Over 100 components are packed into Octavo Systems’ complete system-in-package (C-SiP), a feat that would otherwise require them being designed into a custom circuit board. Replete with timing and power management, the OSD335x C-SiP only needs power and any peripheral sensors or controls that will be utilized by the module (see figure). The pinout for the C-SiP is designed to makes it very simple for designers to create carrier boards that are significantly easier to implement, including two- to four-layer boards.
The boards can often be half the size versus a non-SiP design. On the plus side, there’s no need for complex DDR layouts or implementing proper power sequencing. All of these are handled by the C-SiP. The SiP also incorporates most of the devices that would have issues with EMI, so there’s none to speak of.

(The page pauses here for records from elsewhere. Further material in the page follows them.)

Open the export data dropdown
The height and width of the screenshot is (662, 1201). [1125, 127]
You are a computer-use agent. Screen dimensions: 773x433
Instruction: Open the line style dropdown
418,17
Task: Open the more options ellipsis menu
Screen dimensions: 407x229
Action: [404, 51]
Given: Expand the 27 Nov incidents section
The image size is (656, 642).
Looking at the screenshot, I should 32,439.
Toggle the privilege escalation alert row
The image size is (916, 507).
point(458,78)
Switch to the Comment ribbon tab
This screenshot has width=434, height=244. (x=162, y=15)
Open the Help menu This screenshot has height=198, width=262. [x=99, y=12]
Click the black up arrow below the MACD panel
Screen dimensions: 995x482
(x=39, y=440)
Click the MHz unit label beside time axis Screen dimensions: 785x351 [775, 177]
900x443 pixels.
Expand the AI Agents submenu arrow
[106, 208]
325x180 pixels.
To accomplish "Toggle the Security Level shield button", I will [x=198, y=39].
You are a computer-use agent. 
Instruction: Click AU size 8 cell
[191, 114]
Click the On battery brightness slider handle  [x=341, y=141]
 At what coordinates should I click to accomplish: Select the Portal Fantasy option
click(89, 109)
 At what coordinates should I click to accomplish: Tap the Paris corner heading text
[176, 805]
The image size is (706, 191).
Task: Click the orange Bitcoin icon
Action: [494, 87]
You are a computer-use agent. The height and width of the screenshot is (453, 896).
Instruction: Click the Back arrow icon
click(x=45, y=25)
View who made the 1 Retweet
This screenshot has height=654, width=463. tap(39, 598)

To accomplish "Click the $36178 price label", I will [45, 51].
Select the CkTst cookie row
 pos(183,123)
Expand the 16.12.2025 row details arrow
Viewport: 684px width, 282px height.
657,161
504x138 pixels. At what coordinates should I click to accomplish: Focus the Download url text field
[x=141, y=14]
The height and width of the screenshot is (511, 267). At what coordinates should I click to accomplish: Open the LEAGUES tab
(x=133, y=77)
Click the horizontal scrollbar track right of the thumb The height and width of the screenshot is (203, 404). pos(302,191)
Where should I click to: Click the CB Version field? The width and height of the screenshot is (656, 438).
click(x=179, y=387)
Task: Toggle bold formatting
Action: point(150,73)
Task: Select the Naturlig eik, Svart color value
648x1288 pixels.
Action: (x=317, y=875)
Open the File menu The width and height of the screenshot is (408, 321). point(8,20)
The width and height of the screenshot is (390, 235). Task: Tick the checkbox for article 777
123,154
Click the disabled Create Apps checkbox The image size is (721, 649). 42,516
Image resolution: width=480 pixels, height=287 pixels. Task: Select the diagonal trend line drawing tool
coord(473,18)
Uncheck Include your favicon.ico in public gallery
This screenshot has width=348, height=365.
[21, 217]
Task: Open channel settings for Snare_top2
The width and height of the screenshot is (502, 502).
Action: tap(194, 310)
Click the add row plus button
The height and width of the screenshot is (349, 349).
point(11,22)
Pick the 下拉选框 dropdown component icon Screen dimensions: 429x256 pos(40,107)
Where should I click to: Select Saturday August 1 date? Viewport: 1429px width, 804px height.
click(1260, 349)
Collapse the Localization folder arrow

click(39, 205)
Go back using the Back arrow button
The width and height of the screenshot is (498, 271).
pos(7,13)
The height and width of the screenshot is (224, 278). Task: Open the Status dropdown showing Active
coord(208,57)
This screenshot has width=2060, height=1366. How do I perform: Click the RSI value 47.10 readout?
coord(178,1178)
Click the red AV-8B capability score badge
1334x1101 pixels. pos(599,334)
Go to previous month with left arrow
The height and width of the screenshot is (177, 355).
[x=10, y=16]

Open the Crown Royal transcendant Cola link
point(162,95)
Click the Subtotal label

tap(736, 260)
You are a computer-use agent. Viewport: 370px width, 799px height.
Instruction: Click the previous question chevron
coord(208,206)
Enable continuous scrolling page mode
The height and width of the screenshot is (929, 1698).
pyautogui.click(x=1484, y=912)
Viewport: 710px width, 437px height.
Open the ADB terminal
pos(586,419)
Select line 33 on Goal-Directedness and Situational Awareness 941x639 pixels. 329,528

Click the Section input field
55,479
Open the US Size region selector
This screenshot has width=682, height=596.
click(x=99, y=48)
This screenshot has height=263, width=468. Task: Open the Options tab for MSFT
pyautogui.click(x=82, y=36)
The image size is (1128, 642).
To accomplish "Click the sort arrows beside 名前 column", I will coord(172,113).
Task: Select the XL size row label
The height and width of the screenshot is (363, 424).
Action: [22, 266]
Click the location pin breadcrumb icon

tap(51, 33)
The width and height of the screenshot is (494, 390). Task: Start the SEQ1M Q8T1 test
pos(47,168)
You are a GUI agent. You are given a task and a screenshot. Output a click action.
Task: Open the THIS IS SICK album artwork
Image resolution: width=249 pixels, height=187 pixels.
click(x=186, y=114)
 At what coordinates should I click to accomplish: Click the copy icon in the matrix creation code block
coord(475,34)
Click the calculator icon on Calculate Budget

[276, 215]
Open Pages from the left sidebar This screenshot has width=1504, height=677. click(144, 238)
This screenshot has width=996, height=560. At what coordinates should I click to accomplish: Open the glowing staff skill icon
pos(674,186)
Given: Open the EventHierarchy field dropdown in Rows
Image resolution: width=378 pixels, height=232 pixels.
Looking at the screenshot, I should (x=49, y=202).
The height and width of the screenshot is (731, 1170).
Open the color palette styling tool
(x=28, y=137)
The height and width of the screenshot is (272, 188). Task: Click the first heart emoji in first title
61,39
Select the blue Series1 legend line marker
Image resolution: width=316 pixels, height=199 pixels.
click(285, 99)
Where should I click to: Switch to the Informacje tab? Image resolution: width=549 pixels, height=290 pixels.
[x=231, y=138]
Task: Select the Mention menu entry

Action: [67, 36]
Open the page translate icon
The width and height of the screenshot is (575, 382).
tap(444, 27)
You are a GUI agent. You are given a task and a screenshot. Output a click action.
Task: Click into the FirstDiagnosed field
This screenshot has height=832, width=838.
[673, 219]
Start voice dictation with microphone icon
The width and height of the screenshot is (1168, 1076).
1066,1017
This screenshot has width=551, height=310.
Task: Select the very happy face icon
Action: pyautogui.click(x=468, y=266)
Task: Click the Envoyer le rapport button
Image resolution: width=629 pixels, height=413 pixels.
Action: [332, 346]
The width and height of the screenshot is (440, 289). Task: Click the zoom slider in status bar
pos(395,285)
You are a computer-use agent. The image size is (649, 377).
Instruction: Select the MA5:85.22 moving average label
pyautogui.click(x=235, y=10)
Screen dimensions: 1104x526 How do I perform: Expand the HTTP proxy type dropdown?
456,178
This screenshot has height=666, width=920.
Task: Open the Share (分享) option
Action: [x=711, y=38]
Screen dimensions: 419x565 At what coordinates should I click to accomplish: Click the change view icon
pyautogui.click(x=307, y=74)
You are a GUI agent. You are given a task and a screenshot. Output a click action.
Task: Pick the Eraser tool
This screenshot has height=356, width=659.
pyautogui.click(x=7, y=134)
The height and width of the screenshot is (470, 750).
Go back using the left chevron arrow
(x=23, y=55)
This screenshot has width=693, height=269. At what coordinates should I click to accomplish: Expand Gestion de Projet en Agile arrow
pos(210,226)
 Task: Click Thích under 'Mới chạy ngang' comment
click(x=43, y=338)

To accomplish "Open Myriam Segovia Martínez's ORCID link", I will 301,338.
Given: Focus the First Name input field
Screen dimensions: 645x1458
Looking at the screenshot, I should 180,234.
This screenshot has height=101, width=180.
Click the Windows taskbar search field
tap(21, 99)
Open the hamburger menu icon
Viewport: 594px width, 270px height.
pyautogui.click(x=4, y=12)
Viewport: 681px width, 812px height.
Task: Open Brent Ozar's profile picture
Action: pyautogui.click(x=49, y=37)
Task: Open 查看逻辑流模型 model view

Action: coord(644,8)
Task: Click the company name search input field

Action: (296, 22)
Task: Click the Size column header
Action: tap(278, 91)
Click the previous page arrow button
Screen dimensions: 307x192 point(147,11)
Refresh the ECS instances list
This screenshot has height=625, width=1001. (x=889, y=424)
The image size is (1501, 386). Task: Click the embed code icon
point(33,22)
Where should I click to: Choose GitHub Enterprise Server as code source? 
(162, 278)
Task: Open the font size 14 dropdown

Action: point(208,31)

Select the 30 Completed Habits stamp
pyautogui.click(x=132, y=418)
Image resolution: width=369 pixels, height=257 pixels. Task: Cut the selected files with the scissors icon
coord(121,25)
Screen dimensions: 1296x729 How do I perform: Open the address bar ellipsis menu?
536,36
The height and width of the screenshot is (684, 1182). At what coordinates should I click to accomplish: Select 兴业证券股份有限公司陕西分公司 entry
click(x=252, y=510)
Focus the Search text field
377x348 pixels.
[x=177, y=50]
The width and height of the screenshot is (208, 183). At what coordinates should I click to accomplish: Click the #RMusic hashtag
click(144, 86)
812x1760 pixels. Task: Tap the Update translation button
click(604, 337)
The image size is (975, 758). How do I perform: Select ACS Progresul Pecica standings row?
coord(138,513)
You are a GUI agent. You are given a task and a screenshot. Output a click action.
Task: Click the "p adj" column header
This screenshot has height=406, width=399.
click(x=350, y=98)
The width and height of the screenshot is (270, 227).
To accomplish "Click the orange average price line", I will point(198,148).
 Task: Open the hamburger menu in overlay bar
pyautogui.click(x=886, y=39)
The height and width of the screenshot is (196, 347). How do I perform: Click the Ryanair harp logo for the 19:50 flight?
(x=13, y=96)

The OSD335x C-SiP is based on TI’s AM335x SoC with a 1-GHz ARM Cortex-A8.
The system is based on Texas Instruments’ AM335x system-on-chip (SoC). This includes a 1-GHz ARM Cortex-A8 processor. The module also features 16 MB of eMMC flash memory, while main memory consists of 1 GB of DDR3. On top of that, there’s a 4-kB EEPROM. A TPS65217C PMIC handles power management, and the system uses a TL5209 that provides a 3.3-V output.
The system also includes all passives and the system oscillator. No off-chip components are required other than a power source. The C-SiP approach means developers have fewer parts to maintain. These would include any additional interfaces or peripherals needed for an application.
The C-SiP provides a wide range of interfaces, including a graphic system that supports 24-bit data and has a 3D graphics engine. It can handle active and passive LCD displays with or without touch interfaces. The analog side has an 8-channel, 12-bit SAR ADC. The AM335x maintains two programmable real-time unit industrial communication subsystems (PRU-ICSS). These can provide features like real-time network support.
Digital timing support includes enhanced PWMs and multiple timers. The enhanced quadrature encoders (eQEPs) and enhanced capture (eCAP) modules provide advanced motor and servo controls.
There are a range of serial interfaces, such as dual CAN 2.0 interfaces and a Gigabit Ethernet port with a two-port Ethernet switch.
The systems are available in commercial and industrial temperature versions. The C-SiP comes in a 27- by 27-mm, 400-ball module.